In an effort to have more positive blog posts I am including a response I wrote to the diagnostic essay question I chose from my GRE study book. I had 45 minutes to write it, I took 28 ( I am going to hate sitting there for 17 minutes with nothing more to say if that is what happens). Hopefully if anyone still reads this blog they will read this and respond to it to tell me exactly why I should of taken the full 45 minutes and how I can be a better writer. Writing skills are good skills, especially when you have to come up with things like, lab reports.
So the statement that I am supposed to respond to was as follows:
"The university of today is a kind of service industry. In order to operate successfully, the administration and faculty need to be responsive to the desires of the students who are the paying customers."
My response continues like so:
The current American University standards of today have led to the United States to have the most prestigious schools in the world. Changing these standards to be more responsive to the desires of the student would be counterproductive. With the common misconception that, "I am paying for school therefore I deserve a good grade," the university would turn into a degree farm with graduate degrees in science, art, and medicine being handed to the highest bidder.
In the traditional university this change would be effect many of the students who are coming out of public high schools where "outside the box" thinking is kept to a minimum. These students would suffer because they would no longer be taught the critical thinking skills that are necessary to survive in the current college world and the job world. Changing these standards to closer mirror a business like environment would change these Universities into degree farms where professor's would be required to pass a certain number of individuals per semester whether deserving or not. This would cause the University system to begin to mirror the public school system. Do we really need a "No College Student Left Behind" act?
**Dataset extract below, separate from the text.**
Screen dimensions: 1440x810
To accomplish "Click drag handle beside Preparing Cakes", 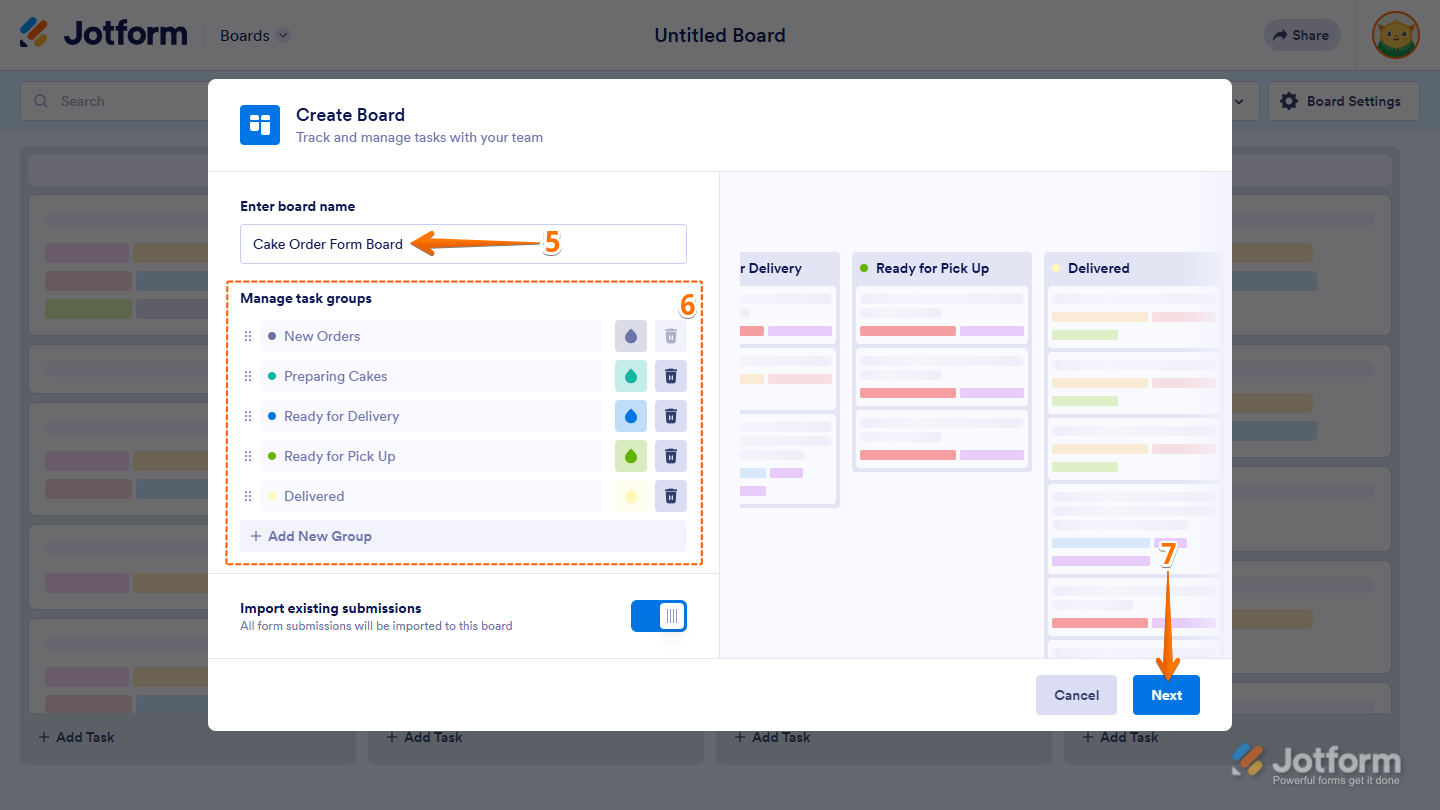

If we were to ask professors to change there grading policies to a mandatory passing plan we would see a large exodus of skilled researchers to the business world and national laboratories who would rather work in an environment based on actual results than forced ones. These researchers would take with them the knowledge that they would be passing on in an academic setting, not to mention their grant money. This would be anathema for science and the arts. With no young mind's being guided by professors there will be very little American developments in the future as universities world wide would push to supersede the American university.
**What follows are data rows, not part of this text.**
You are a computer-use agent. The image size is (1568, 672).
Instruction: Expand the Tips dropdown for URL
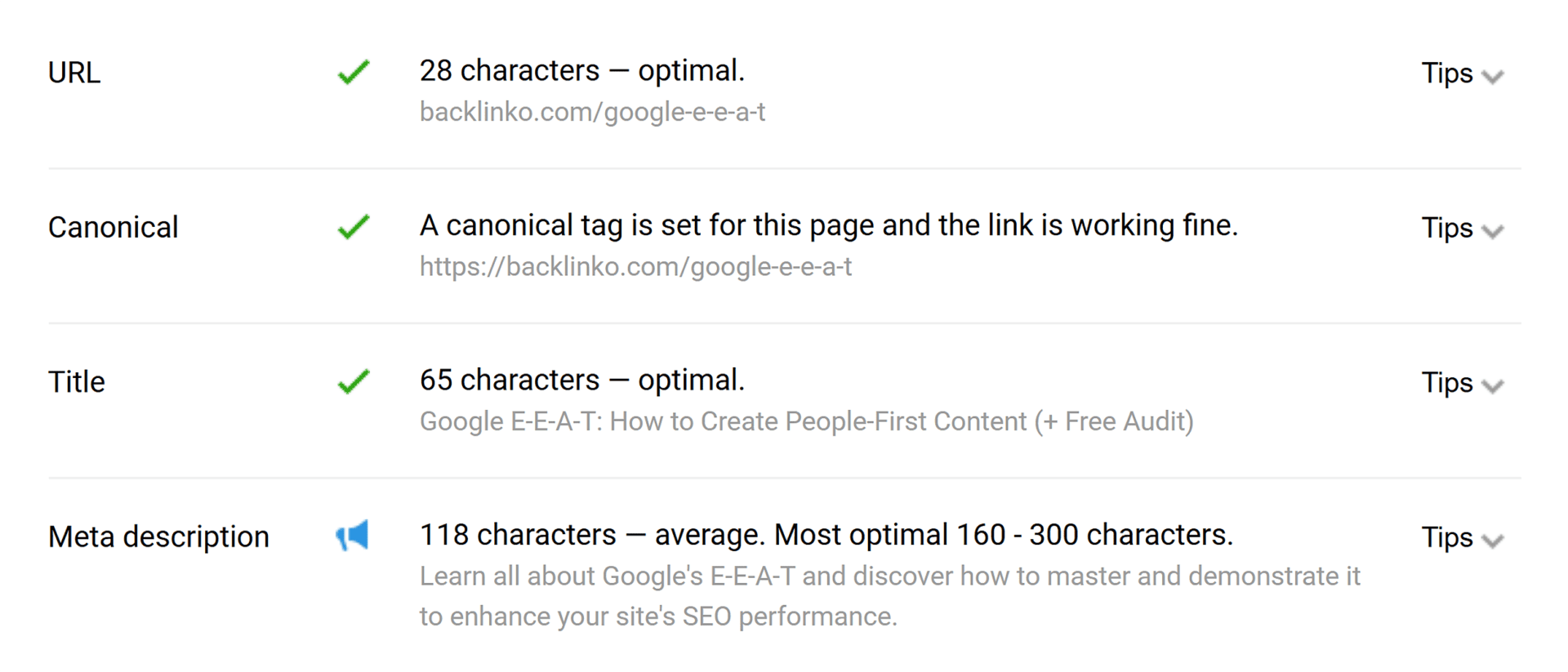(1462, 73)
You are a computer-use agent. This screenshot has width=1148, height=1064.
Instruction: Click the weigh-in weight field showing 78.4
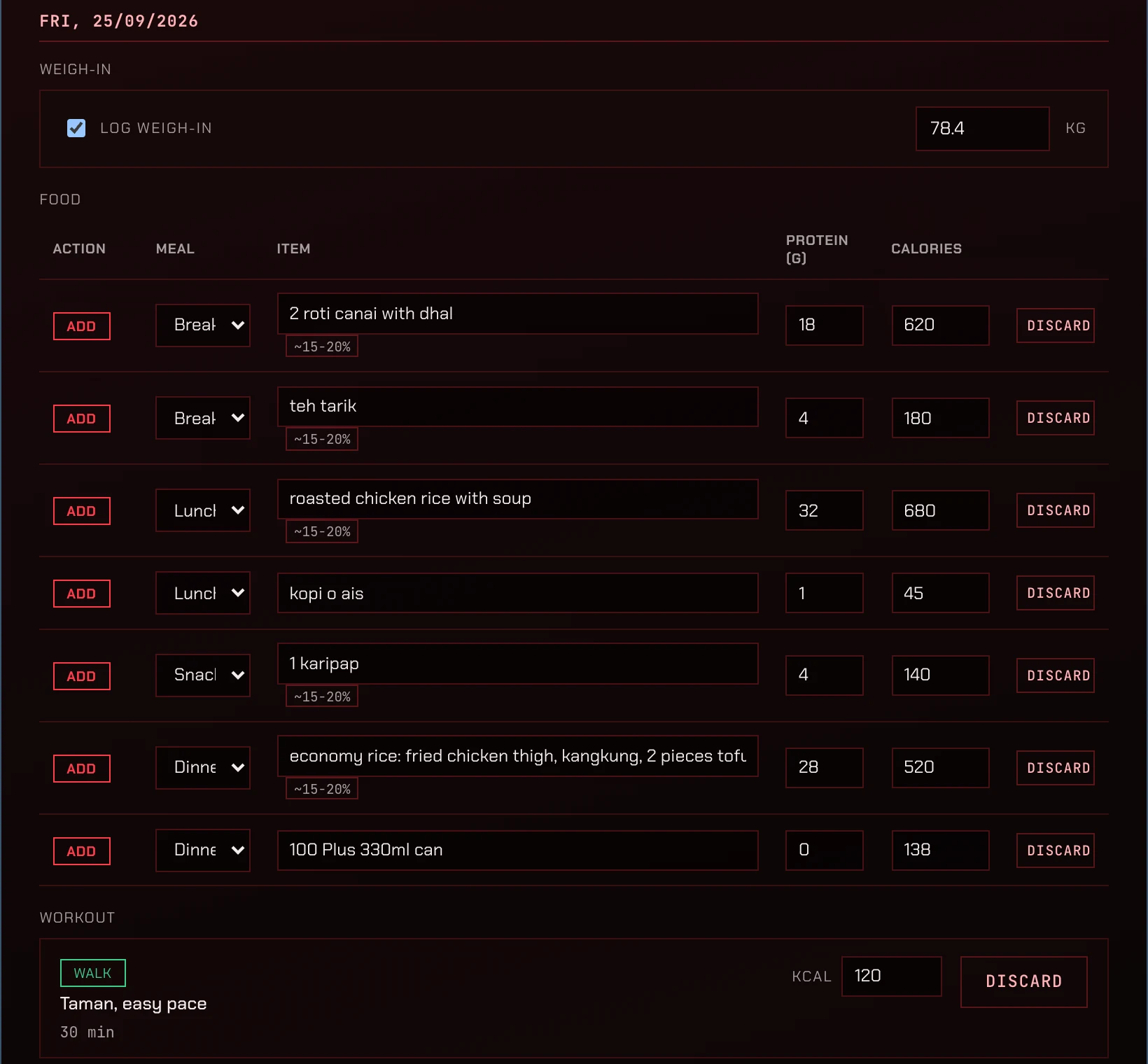pyautogui.click(x=983, y=129)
How could we ask our students to perform as past generations have if we are expecting their teachers to pass them because they are paying to be there. We would have a whole generation of students gaming the system so that they could glide through college with little work done. The inflation of unskilled workers on the job market would rise at an unhealthy rate as the quality of work done in American business and industry would decrease. It must be made clear to students that while they may be paying for college they are paying for the right to learn from said university, not the right to receive good grades.